▶ Activity: Restate, word for word, the lines from the opening line of the data through the line containing "Ir Arriba ▲ (1671, 1421)", both included, and nothing else.

(Records from a data collection)

▼

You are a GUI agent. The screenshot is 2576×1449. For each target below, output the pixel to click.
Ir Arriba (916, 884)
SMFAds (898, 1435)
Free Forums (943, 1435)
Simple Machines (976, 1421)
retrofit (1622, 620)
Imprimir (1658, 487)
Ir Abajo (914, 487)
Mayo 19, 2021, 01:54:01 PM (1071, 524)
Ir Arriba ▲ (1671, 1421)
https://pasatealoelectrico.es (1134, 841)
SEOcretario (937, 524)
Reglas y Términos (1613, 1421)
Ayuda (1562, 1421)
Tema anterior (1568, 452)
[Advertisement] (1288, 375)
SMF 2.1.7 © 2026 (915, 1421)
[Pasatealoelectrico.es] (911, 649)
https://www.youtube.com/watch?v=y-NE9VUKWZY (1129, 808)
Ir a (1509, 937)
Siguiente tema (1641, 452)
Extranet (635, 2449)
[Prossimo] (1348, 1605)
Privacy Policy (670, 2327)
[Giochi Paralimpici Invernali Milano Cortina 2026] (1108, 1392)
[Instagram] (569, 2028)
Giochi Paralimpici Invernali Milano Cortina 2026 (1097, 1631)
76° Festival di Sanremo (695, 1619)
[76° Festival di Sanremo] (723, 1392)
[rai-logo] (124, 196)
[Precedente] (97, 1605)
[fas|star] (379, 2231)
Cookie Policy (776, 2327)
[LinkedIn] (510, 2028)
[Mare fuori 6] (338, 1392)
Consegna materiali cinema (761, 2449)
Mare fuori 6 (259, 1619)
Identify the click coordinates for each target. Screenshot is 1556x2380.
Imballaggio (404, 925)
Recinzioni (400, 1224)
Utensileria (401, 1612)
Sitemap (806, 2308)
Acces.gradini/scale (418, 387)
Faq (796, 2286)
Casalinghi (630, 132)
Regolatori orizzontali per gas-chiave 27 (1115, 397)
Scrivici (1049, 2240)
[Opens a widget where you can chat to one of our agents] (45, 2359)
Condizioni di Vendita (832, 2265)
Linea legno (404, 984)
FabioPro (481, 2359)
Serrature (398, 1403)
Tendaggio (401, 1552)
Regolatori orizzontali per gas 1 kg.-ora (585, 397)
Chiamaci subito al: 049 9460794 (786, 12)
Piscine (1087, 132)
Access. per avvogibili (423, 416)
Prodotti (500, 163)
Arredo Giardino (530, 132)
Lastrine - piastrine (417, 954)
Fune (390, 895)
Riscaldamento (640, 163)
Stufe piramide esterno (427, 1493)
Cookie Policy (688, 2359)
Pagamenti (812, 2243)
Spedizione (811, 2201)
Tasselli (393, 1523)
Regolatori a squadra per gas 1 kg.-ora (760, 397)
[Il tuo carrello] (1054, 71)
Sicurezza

▲

▶ Answer box:
You are a GUI agent. The screenshot is 2576×1449. For each target below, output the pixel to click.
Ir Arriba (916, 884)
SMFAds (898, 1435)
Free Forums (943, 1435)
Simple Machines (976, 1421)
retrofit (1622, 620)
Imprimir (1658, 487)
Ir Abajo (914, 487)
Mayo 19, 2021, 01:54:01 PM (1071, 524)
Ir Arriba ▲ (1671, 1421)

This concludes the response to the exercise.